The Air Force projects the airline industry will hire roughly 20,000 pilots during the next 10 years.

Senior leaders are foot stomping their message to Congress.

“Without these fighter pilots, the Air Force will be very challenged to continue to provide the air supremacy upon which all our forces depend, officials testified.

Meeting retention requirements is proving to be a daunting task. The Air Force uses a bonus program to try to keep its pilots around. The service offers Aviator Retention Pay payouts for eligible pilots who agree to serve for nine additional years, at a rate of up to $225,000. To date, these offers aren’t enough to keep pilots in the cockpit.

According to Maj. Malinda Singleton, Media Operations Chief for Air Combat Command, the Air Force has requested a bonus increase for pilots to approximately $48,000 per year; however the budget has not passed yet.

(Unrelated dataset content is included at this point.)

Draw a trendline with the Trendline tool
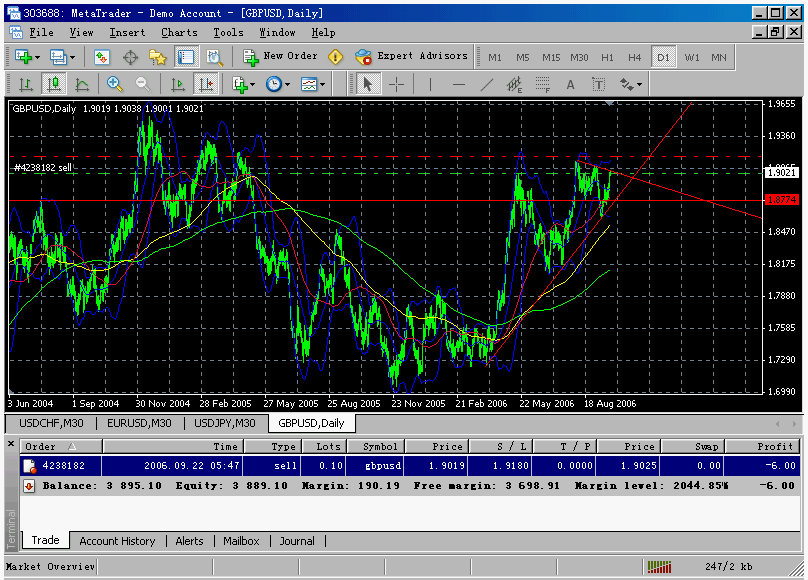 [487, 85]
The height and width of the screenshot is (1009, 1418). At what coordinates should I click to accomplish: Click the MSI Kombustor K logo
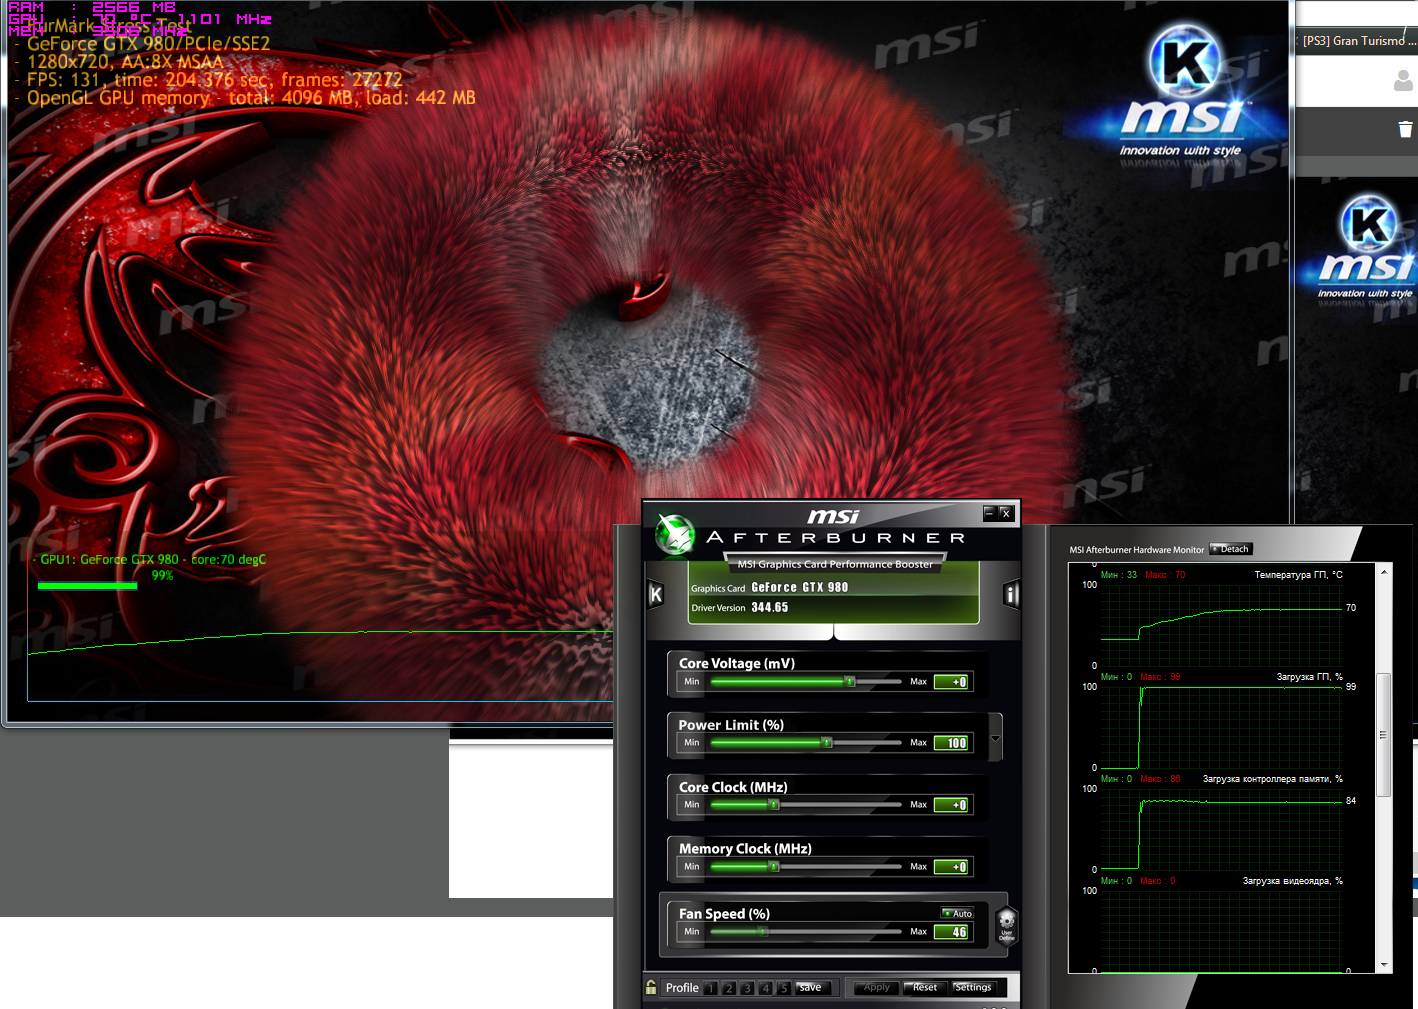tap(1184, 60)
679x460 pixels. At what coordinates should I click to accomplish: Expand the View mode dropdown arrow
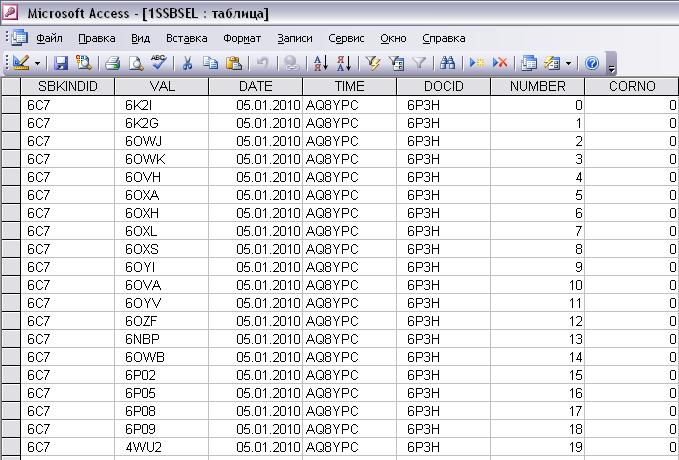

In addition, the Air Force chief of staff has mandated that units across the board reduce additional duties in order to help free up airmen’s time to do the mission. There are also proposals being looked at to help increase job satisfaction while at home-station by focusing on most value-added training.

Requests for more money have been submitted, and courses of action are being discussed. However, the shortage/retention problem continues to plague the Air Force. The Pentagon has said it’s hopeful it can maintain ops tempo while weathering the storm, but one has to wonder if it’s time Air Force leaders and Congress commit to genuinely digging down to the root of the problem. It seems combat readiness, combatant commanders and airmen alike are paying the price for failed leadership and policies that will take years to fix.

Ultimately, only time will tell if the ship can be righted and if America will continue to reign as the world’s air supremacy leader.